Replacing cast iron piping
I have a Monoflo system from the 50s and I will be replacing the boiler with a Weil-McLain CGa-6 cast iron boiler. I will be keeping the Monoflo piping and radiators, but I will make some changes to the near-boiler piping. I'll be using black steel pipe and iron fittings. I'm trying to anticipate any problems I may have beforehand, so I can be more prepared when I do the install. One thing that concerns me is getting the old cast iron piping apart. I have never worked on these particular pipes, so I don't know if they'll come apart, if they'll be seized, if the threads will be usable, etc.
To anyone who has a lot of experience taking this type of piping apart, do they generally come apart easily? Are the threads usually clean enough to reuse with black steel pipe?
My other question then is, if i do have to end up cutting the pipe, how could I mend it or connect it with new piping? What are some techniques/methods that can be used? From the research I've done, it doesn't seem that I'd be able to easily cut and re-thread them. And I haven't really found any sort of compression couplings or sleeves that seem like a durable, leak-proof fix.
Comments
-
You can crack Cast Iron elbows with a sledge hammer. That will get you to the threaded pipe end that can then be converted to copper to female adapter for easy repipe job.
I have also used 2 pipe wrenches with a come-along to pull the handles together and break the pipes loose with brute force leaving you with a female thread to use a copper x male adaptor for an easy repipe
Trying to get all the new piping from the new boiler to the existing system piping will be difficult. It can be done if you have a pipe threader, but shy of that, you can make custom length pipes with copper much easier. If you are not that good at soldering 1-1/2” fittings, then you might look into renting a propress tool and using the no solder approach.
CGa-6 is a pretty big boiler with 122,000 NET output. If you really need that much heat, that will require a 1-1/4" one pipe main and those photos look like you have a 1" main with a 3/4" branch to the radiator. How big is your McMansion? I have a feeling that you an use a CGa-4 if you do a proper load calculation. maybe even smaller. If you are using the old boiler size as a reference for the new boiler and then going a little bigger just for good measure, then you will surely be purchasing an inefficient oversizes boiler for your system.

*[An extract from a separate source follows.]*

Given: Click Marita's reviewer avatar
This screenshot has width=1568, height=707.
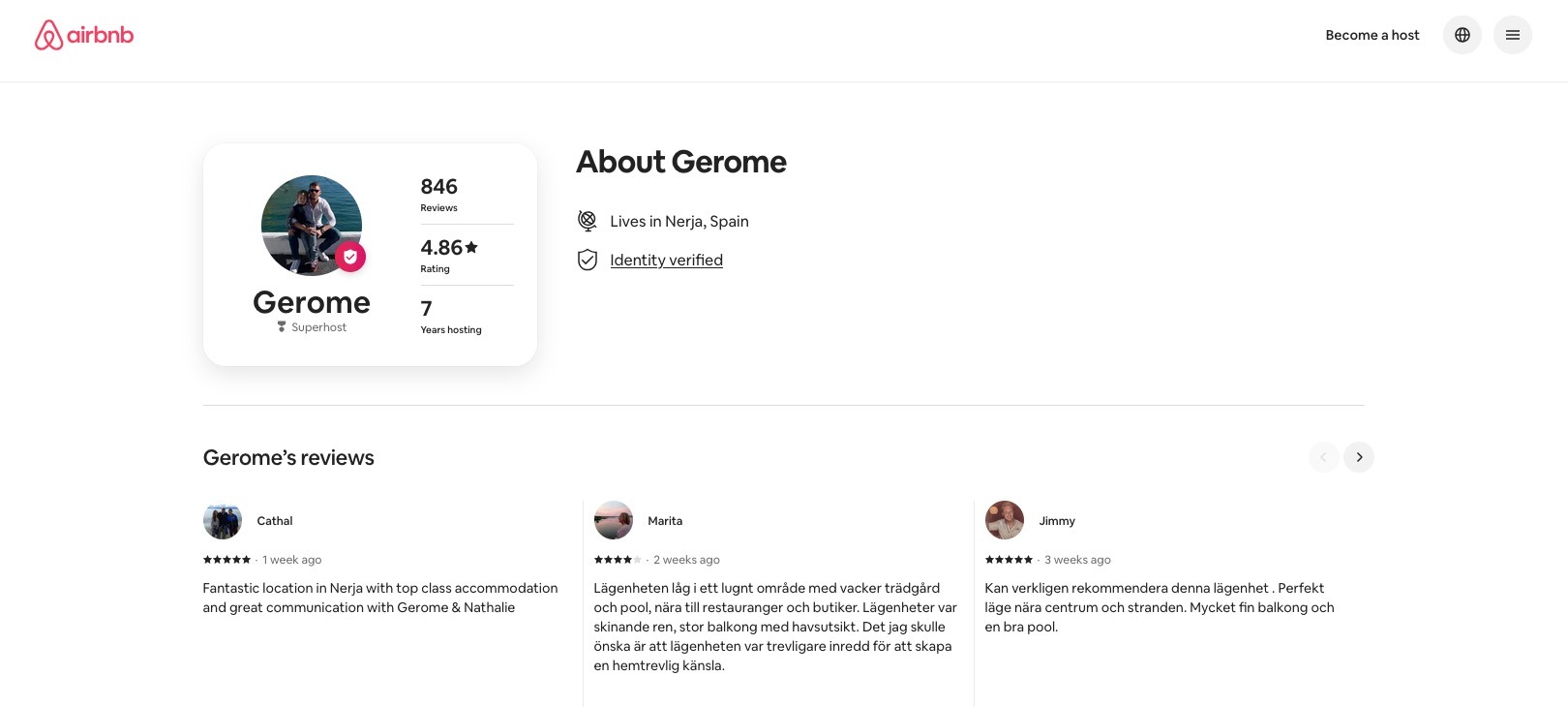Looking at the screenshot, I should 614,521.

I know this is not a steam boiler but this story goes to the point here about properly sizing your new boiler. .
Edward Young Retired
After you make that expensive repair and you still have the same problem, What will you check next?
2 -
@EdTheHeaterMan Thanks for the info. I appreciate it. My house is about 2,100 sq ft. The current boiler is a very old American Standard, and it is rated at 210,000 BTU. In the past, an HVAC guy mentioned it was way oversized. Also, I had a company come out and give me an estimate. They did their heat loss assessment and recommended a CGA-5. I did my own heat loss assessment, and came up with a total of 133,000 BTUH heat loss. My house was built in the 1920s, so the insulation is not all that great. Also, the main pipe is 1-1/4" and the brach pipe is 3/4". Those pics are a bit misleading.
0 -
More Info. Great.
Professionals usually use copper to reconnect new boilers to old cast iron systems. It is standard practice today. I left the industry several years ago and never invested in the ProPress tools they use today for connecting copper piping. I see it all over now. the company that purchased my business upon retirement used ProPress on all the new work. It seems that not using a torch inside a customers home offers you a reduced rate for your business insurance. …enough to afford a ProPress tool.
Edward Young Retired
After you make that expensive repair and you still have the same problem, What will you check next?
1 -
Your Heat Loss calculation may be a little high. The infiltration factor can throw your numbers way off. an old house with leaking windowa and lots os space between the floor and wall connections can cause as much as three air changes per hour (ACH) while some new construction homes can be as little 0.1 ACH, but without a HRV or ERV that house will hold lots of sickness and health problems in. Your home is probably closer to 1-2 ACH. with that in mind you are probably still oversized with that CGa-6. What is the chance of getting a CGa-5 or CGa-4?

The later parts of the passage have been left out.